You can also write um tests purely as sql. So you know this is my jaffle shop and I went in and wrote- and this was you know, a logical sql statement that just refers to the orders table and does some test and as long as the test returns, zero rows. Dbt assumes that the test succeeded.

B

So next, this is how you run a dbt test. You just run dbt test and it runs the tests and just tells you what happened. The challenge with a lot of this obviously, is that the output of this only stays here, and it's very hard for you to know where all of this went and keep a record of every single test you've run in against your warehouse and do something actionable with it.

B

So what we're doing right now is connect. The the nice thing about dbt test is once you run it. It actually generates results in the target directory under the run results.json file, and so we, when we launched the dbt tests, rewrite that's the next slide. We basically said: what's the simplest way for people to consume this?

B

First of all, when we parse the manifest in the catalog, we should be representing tests as tests and not data sets, and secondly, as long as they have run dbt test command, they should be able to point us to the output of that test command and we should be able to then reflect those outcomes in data hub, and so that's exactly what we've done as expected, and so that's a small screenshot of what it looks like on that merge node but gabe.

B

If you click on that live demo link, it should take us to an actual data set on which tests have actually been run and some assertions have failed and some have succeeded. This is up on demo and, as you can see, it looks exactly like what you would expect.

B

You have the timeline view. So, if you click into any of these, you should see when those evaluations were last run where they succeeded or failed on some of them. You'll see that view logic node, and so, if you click on it, if you scroll up a little bit, uh you'll be able to see the logic for the node as well.
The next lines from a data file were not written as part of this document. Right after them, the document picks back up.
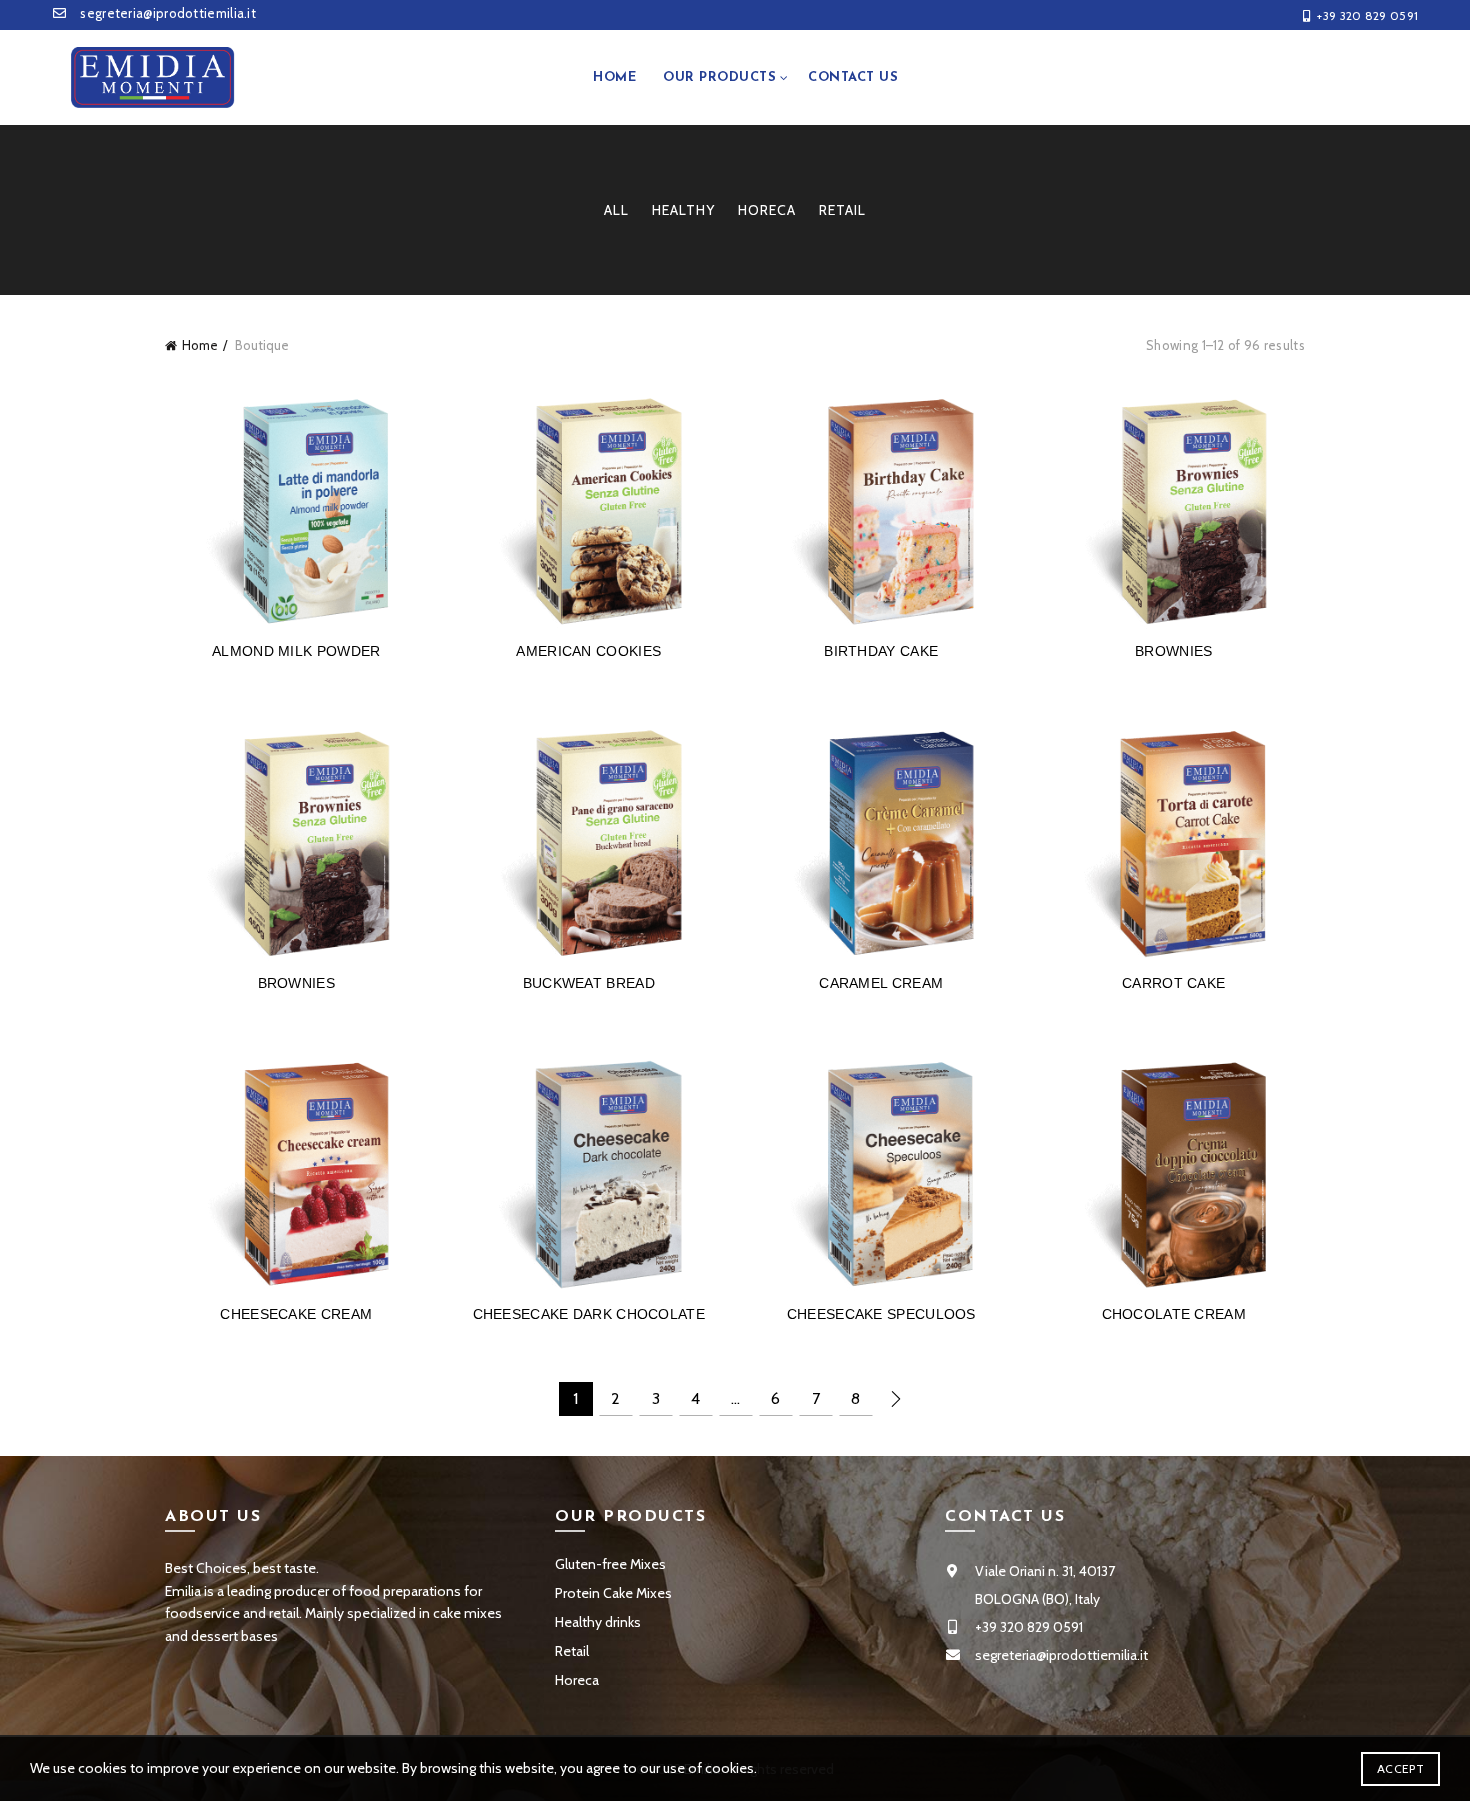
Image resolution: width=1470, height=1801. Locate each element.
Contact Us (853, 77)
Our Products (719, 77)
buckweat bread (589, 983)
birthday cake (881, 651)
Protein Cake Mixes (613, 1593)
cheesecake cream (296, 1314)
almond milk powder (296, 651)
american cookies (588, 651)
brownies (1173, 651)
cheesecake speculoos (881, 1314)
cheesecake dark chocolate (589, 1314)
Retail (842, 210)
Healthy (683, 210)
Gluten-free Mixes (610, 1564)
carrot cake (1173, 983)
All (616, 210)
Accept (1400, 1768)
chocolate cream (1174, 1314)
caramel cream (881, 983)
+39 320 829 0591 (1367, 15)
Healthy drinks (598, 1622)
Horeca (767, 210)
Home (614, 77)
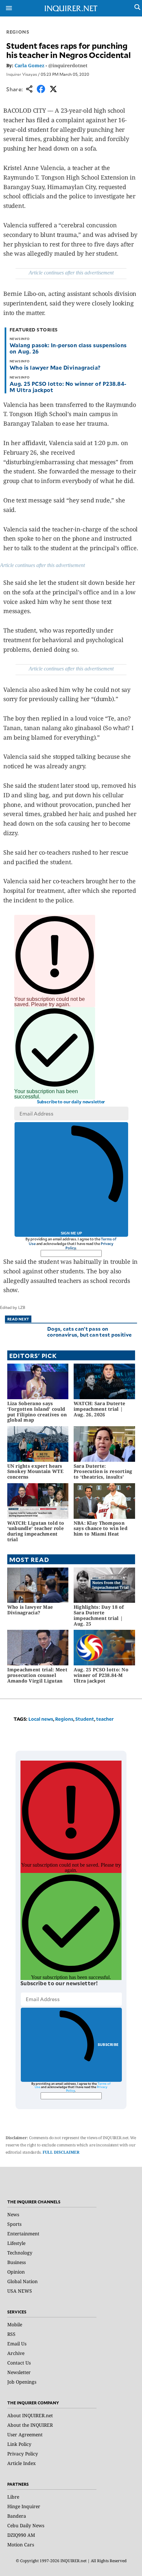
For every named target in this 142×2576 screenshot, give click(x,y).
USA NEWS (19, 2291)
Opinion (16, 2272)
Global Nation (22, 2281)
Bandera (16, 2516)
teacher (105, 1719)
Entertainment (23, 2233)
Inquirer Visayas (21, 74)
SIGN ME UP (71, 1233)
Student (84, 1719)
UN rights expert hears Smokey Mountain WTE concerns (35, 1471)
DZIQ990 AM (21, 2535)
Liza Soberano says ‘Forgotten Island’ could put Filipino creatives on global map (37, 1411)
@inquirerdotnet (68, 65)
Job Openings (21, 2382)
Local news (40, 1719)
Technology (19, 2253)
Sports (14, 2224)
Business (16, 2262)
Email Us (16, 2343)
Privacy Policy (22, 2453)
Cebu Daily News (25, 2525)
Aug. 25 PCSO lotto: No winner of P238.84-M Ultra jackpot (68, 386)
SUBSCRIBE (108, 2044)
So, for example, in this case there was that a sql statement that I just showed you you can basically see what is the sql that backs the the assertion.

B

I think that's pretty much it in terms of what to expect from that integration. So most of you, I know, run dbt either on dvd cloud or maybe on airflow or some other orchestrator.

B

So the best way to integrate with the data hub injection system is to produce your catalog and your manifest.json, and your run results.json that comes out of the dvt test command. You can either put it in a local file system and drop it over into s3 and then in the dbt recipe. You can just point to those s3 artifacts and this recipe will just pull it in and produce these results into data hub. So it's a great um it's a great kind of follow-on step to running your dbt model generation and your dbt test.

B

So you can just have like a three-step process now dvt model run um and then dbt tests and then push metadata to data hub from the artifacts you just generated so you'll get them pretty much live and instantaneously.